Springtime is here, and as per Jady-esque trope, I’m feeling lifted up and bright, with the inevitable fear of nigh-imminent hypomania and ensuing maddness. Life with bipolar psychosis (or schizoaffective disorder? but really, 6 of one…) is a study in taking them lemons of ‘interesting’ brain chemistry, adding a flavorful dash of old trauma, tempering the sour with coping and compassion, and making the least acidic lemonade you can manage. Turns out, loyal reader, you can’t make lemonade without getting a drop or two of bitterness in your eye. How does my bitterness manifest and make me cry angry tears tonight, the nicest night of the year so far? Ruminating on a few things, actually. For instance, I accept and yet I mourn the following:
- I take daily meds that hurt my stomach, are oft-adjusted and don’t always adapt to hit the quick-moving targets of stress and dysregulation that turn a pleasant day into a desolate minefield.

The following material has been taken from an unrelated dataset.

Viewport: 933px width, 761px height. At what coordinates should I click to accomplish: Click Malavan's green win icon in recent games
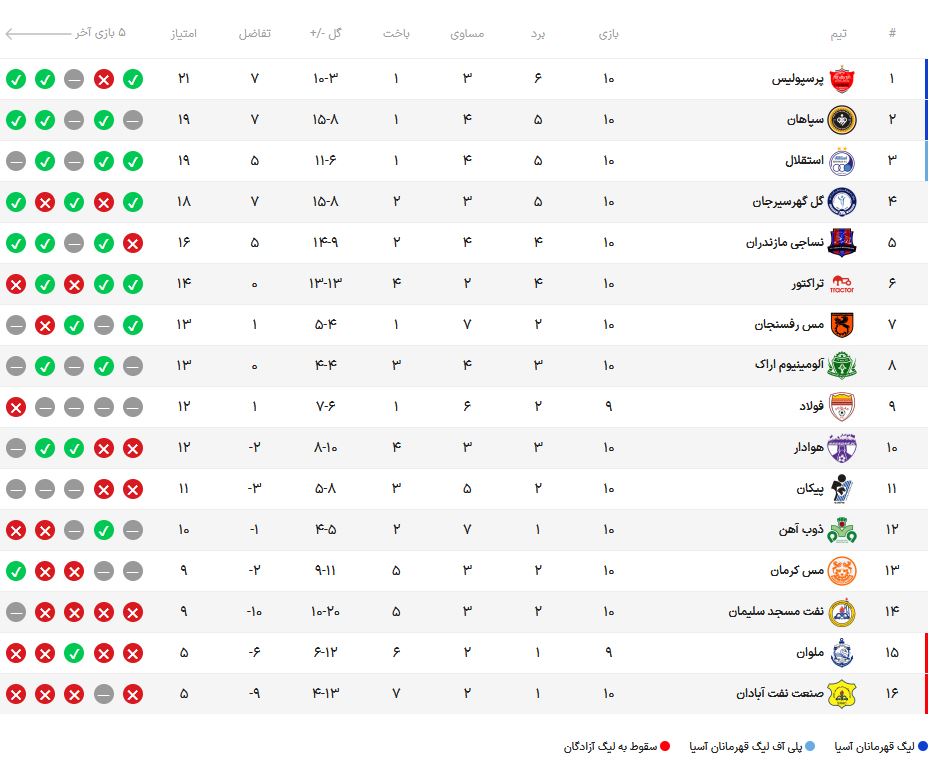point(74,653)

Fine, throw that shade, universe…I have an excellent, compassionate and responsive care team with MVPs that rival (insert famous and wildly talented sports team line up here).
- One of my meds is specifically aimed at harnessing psychosis, and there’s a big ol’ world of triggers out there, especially in the warmer months, so I have to mind my proverbial step in the spring and summer, and letting myself go is simply not an option I’m willing to entertain. Well dammit…ok, also fine, I’ve had my fill of wild summer party-months. The 20s were a hell of a ride. Bygones.
- I’ve not had my last traumatic day, and knowing that is at times exhausting. Especially now, in my career, in my studies, thinking that ‘the bad times’ are behind me simply isn’t an option. There indeed is more yet to come, and the more you live, the more you realize how very statistically impossible it is to be happy All The Time. Hmm. Also also fine, acceptable, the meaning of life is the journey, etc and so on.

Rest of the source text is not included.